A lightweight, direct-drive undersea testbed manipulator arm was configured for integration and subsequent evaluation of neural network technologies. The author reports them initial results of an artificial neural network model used to control this undersea manipulator. An iterative trajectory generator for the manipulator (constrained to planar motion) using a backpropagation network is described. It provided the intermittent desired joint angles given the relative position information about the arm and the target. This work built upon the extended work of D. Sobajic and L. Pao, (1988). The author discusses a preliminary neural network architecture which learns the internal and controller model for the undersea manipulator arm. This control structure was inspired by the work of D. Nguyen and B. Widrow, (1990).

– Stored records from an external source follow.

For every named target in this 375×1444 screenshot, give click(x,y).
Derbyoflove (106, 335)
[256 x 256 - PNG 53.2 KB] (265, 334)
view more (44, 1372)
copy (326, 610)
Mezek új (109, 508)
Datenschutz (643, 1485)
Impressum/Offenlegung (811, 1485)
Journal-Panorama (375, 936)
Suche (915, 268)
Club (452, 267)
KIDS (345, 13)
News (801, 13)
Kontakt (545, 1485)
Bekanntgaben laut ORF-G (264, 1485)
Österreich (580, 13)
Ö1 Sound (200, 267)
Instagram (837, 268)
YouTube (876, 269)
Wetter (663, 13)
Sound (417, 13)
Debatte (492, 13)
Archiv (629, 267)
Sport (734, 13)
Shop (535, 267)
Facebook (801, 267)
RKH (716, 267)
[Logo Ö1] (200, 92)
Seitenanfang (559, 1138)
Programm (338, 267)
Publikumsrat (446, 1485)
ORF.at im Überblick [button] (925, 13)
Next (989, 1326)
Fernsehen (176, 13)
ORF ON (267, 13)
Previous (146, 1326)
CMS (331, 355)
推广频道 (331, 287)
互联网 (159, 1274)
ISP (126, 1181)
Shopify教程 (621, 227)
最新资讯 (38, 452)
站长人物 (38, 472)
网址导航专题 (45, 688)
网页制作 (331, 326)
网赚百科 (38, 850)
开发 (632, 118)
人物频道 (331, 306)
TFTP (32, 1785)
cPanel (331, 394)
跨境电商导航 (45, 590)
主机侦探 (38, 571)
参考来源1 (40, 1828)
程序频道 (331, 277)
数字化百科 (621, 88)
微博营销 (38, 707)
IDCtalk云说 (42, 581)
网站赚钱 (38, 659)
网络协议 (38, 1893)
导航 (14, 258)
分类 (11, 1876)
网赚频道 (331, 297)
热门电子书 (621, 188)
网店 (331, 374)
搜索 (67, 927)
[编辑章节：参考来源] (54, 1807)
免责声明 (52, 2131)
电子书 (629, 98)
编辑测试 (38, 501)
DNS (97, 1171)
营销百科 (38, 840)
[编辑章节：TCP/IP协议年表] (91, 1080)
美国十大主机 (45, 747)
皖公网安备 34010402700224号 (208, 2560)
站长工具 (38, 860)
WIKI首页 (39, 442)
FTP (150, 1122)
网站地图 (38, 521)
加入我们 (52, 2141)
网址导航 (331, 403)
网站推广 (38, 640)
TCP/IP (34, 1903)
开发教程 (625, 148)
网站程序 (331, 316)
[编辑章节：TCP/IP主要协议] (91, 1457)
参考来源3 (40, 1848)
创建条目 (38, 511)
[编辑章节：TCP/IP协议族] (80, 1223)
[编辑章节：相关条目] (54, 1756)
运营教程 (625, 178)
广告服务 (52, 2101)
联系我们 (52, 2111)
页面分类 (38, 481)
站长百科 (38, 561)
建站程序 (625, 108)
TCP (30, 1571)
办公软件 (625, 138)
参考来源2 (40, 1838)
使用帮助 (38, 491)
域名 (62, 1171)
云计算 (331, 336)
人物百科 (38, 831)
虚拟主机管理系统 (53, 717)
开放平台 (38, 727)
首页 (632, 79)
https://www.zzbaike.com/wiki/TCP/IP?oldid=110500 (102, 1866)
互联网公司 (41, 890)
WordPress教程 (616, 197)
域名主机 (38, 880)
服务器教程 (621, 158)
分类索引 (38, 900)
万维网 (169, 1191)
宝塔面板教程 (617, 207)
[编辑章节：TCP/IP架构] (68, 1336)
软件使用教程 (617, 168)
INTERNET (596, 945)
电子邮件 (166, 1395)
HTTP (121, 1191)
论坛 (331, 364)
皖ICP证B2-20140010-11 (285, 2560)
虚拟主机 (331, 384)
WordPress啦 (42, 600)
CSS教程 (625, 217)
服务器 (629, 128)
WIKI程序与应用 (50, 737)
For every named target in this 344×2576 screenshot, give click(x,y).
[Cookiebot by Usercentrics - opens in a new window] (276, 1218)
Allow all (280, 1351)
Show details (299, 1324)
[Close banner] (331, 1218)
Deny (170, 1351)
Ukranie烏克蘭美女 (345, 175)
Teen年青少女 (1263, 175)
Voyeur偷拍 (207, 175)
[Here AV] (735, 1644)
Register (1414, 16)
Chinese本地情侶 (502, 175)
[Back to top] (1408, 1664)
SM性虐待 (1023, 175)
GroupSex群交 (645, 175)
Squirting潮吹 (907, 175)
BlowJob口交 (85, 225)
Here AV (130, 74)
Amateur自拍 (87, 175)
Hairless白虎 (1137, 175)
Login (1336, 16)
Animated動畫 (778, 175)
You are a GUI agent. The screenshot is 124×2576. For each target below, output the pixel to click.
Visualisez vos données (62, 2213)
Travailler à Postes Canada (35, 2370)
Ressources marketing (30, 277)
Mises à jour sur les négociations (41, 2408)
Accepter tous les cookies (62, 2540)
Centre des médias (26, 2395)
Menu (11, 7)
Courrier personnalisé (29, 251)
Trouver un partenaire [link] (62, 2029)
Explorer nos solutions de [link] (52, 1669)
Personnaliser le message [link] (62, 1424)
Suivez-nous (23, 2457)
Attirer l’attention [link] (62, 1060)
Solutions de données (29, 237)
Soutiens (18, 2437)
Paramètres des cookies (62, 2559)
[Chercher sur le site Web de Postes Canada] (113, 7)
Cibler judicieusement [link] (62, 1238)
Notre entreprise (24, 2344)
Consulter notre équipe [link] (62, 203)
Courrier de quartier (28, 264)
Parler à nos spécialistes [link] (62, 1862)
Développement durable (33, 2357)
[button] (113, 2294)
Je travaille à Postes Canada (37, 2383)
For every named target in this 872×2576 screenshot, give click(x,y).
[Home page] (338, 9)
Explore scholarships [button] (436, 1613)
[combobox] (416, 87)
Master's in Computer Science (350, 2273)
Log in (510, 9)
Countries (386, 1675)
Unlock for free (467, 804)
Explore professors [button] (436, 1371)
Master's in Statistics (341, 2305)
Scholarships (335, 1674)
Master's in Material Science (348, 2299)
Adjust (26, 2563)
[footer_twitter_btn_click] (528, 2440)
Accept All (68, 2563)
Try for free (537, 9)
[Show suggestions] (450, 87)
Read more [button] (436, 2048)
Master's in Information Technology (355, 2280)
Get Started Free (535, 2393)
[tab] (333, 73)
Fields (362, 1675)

Although this work is still underway, preliminary tests are encouraging, and are aimed at satisfying the adaptive capability necessary for operating in an unstructured ocean environment.<>
水下机械臂的神经网络控制
设计了一种轻型、直接驱动的水下试验台机械臂,用于神经网络技术的集成和后续评估。作者报告了用于控制该水下机械手的人工神经网络模型的初步结果。描述了一种基于反向传播网络的机械臂平面运动迭代轨迹生成器。它根据手臂和目标的相对位置信息,提供了间歇性所需的关节角。这项工作建立在D. Sobajic和L. Pao(1988)的扩展工作的基础上。讨论了一种学习水下机械臂内部模型和控制器模型的初步神经网络结构。这种控制结构的灵感来自于D. Nguyen和B. Widrow(1990)的研究。虽然这项工作仍在进行中,但初步测试令人鼓舞,旨在满足在非结构化海洋环境中运行所需的适应能力。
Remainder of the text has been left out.